(Pointing records for text and elements)
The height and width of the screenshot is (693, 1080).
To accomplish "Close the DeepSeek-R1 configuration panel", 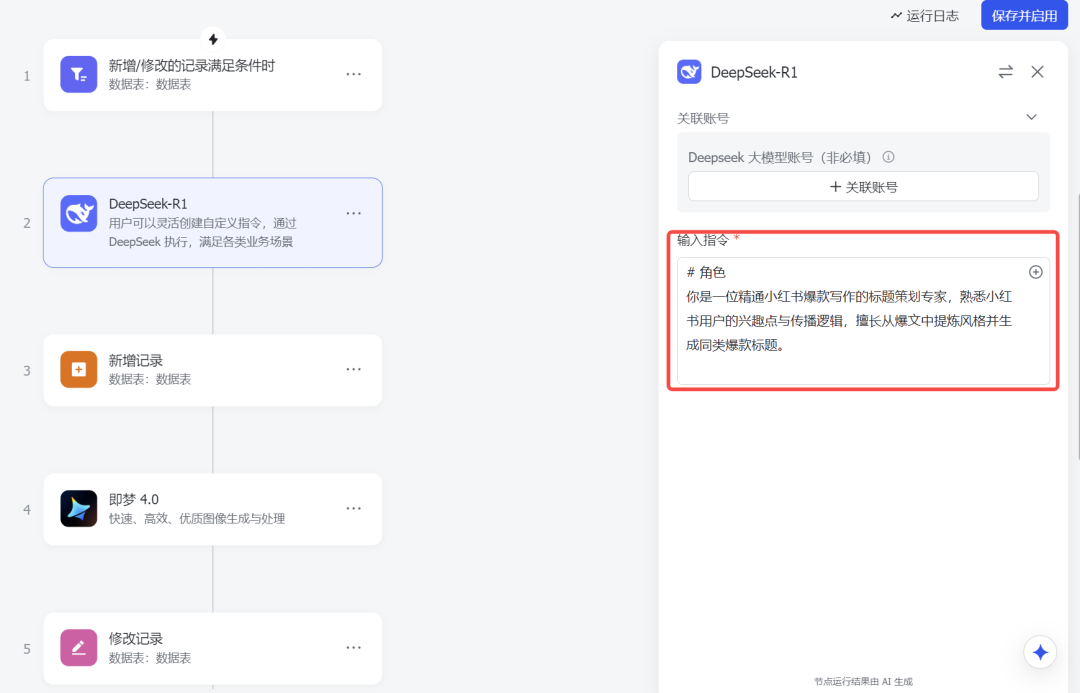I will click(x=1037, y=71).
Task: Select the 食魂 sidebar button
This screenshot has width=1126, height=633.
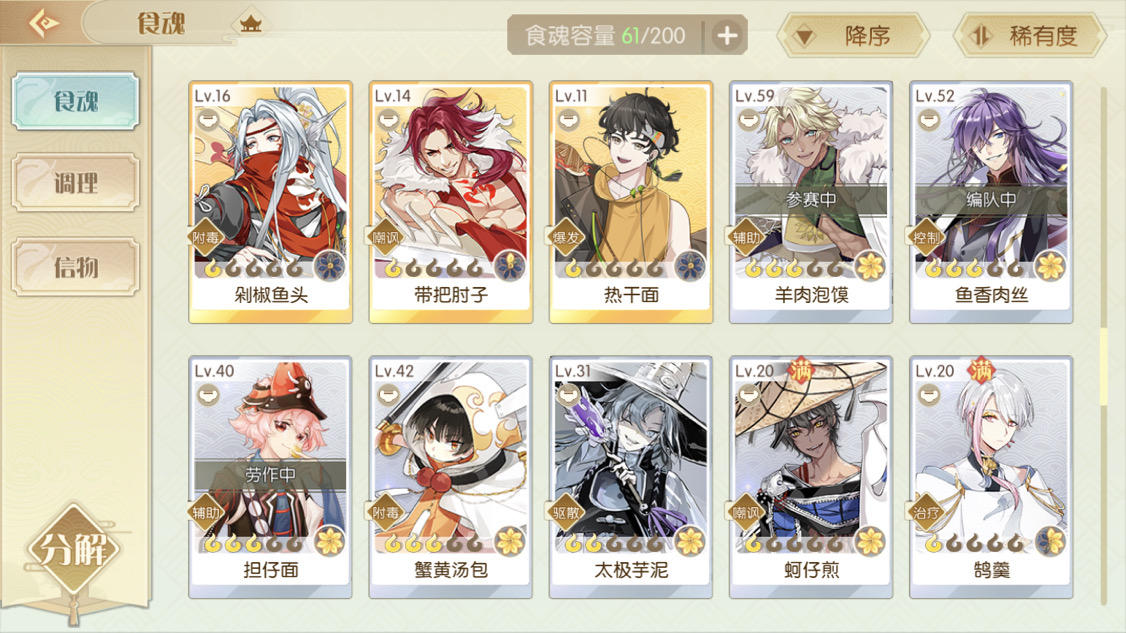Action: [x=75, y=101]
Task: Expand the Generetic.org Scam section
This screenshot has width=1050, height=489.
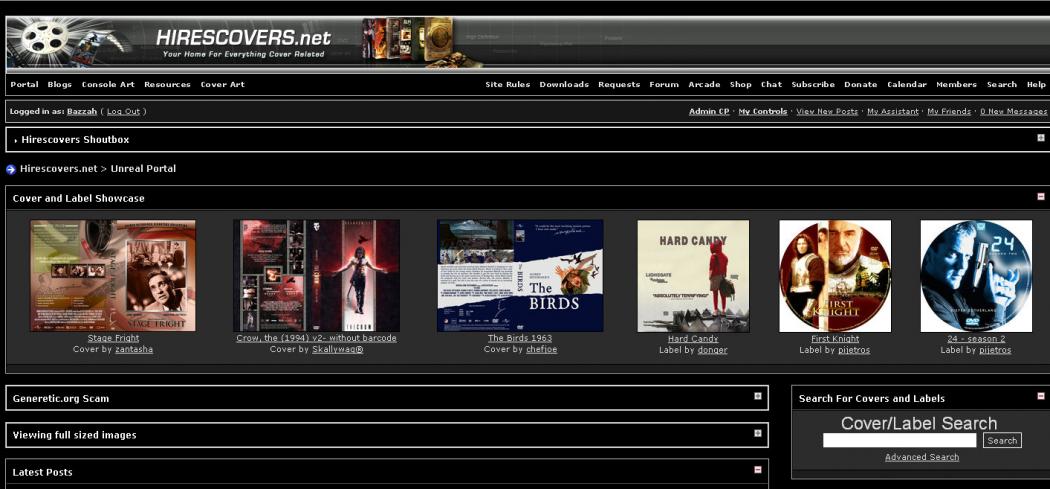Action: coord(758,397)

...

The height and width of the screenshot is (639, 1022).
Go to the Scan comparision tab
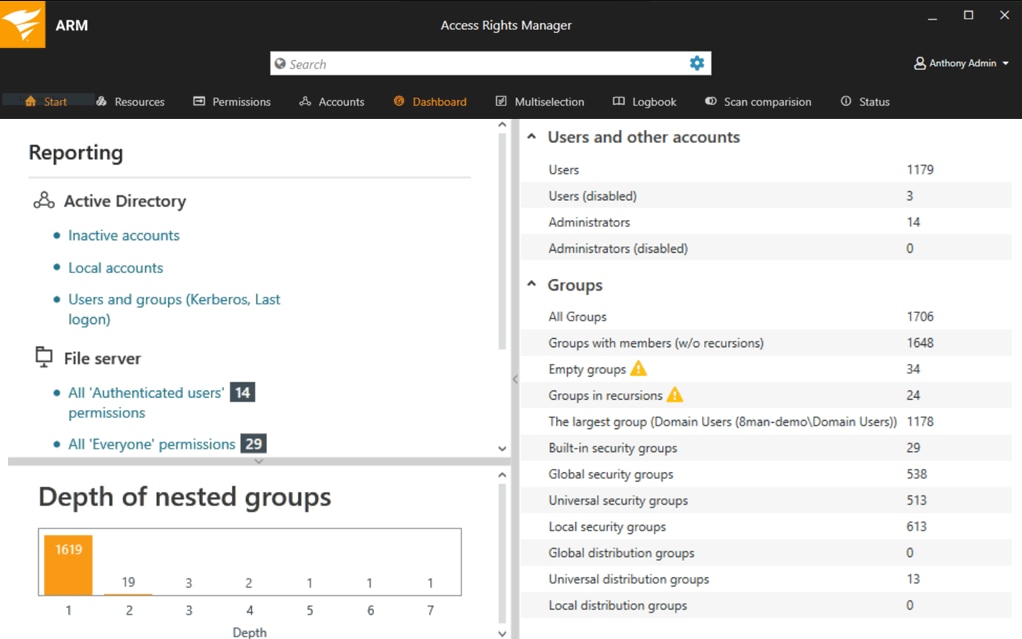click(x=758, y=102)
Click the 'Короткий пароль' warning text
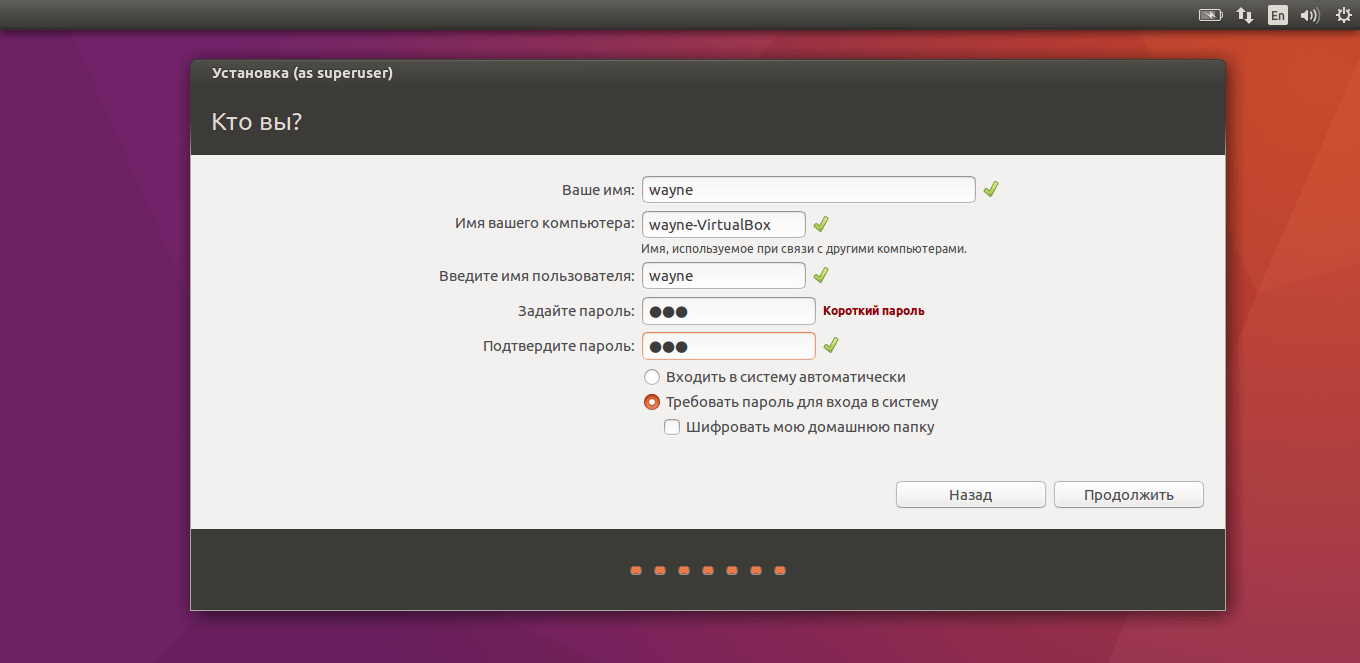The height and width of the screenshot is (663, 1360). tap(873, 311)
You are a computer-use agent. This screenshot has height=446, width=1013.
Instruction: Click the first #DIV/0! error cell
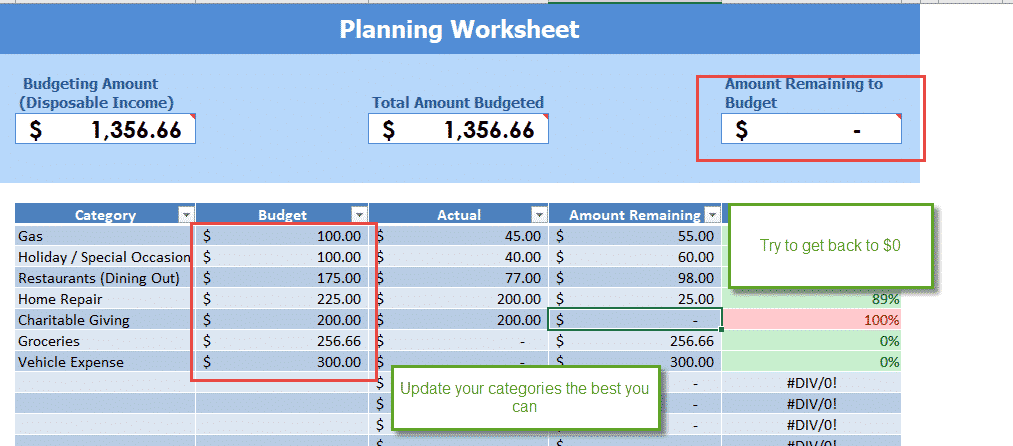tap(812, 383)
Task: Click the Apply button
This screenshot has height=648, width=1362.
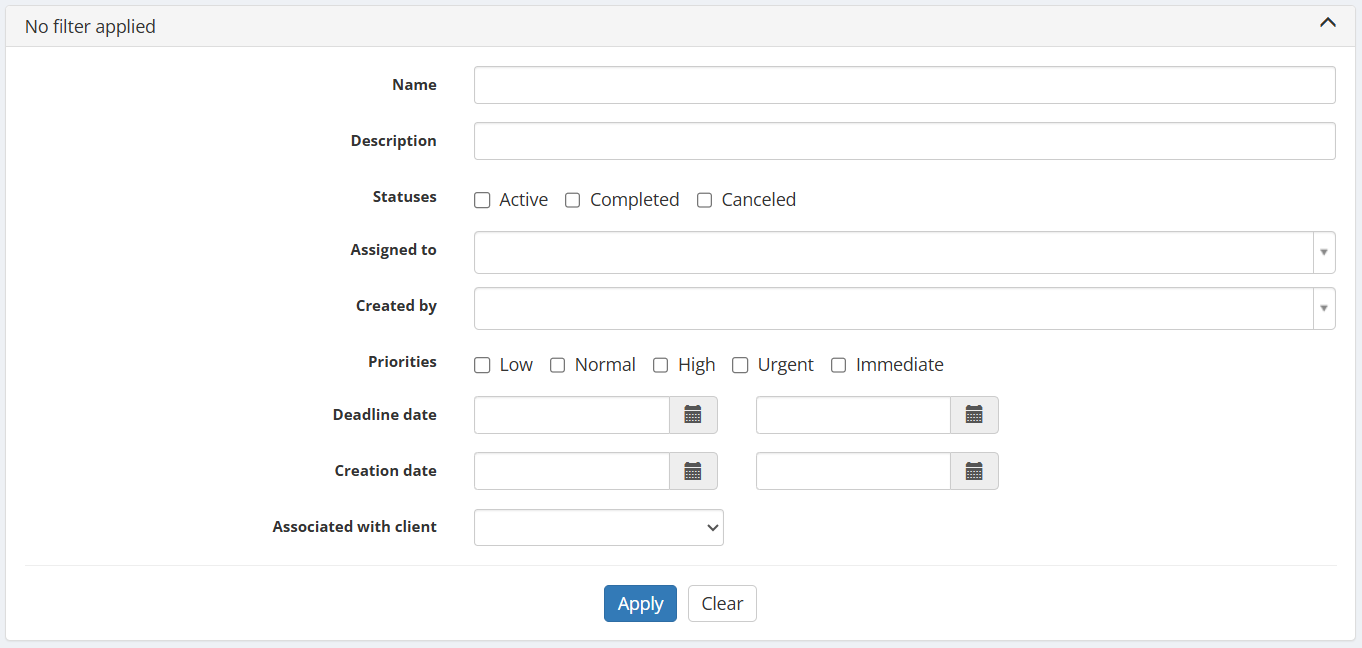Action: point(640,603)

* * *

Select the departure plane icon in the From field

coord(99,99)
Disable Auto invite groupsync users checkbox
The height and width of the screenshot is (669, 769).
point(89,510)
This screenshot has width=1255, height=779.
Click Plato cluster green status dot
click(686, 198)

- [Task prompt]
Copy out the material from the line containing "This screenshot has width=1255, height=779." through the line containing "click(686, 198)", changing "green" to "amber" and leaving everything else the same.

- [Solution]
This screenshot has width=1255, height=779.
Click Plato cluster amber status dot
click(686, 198)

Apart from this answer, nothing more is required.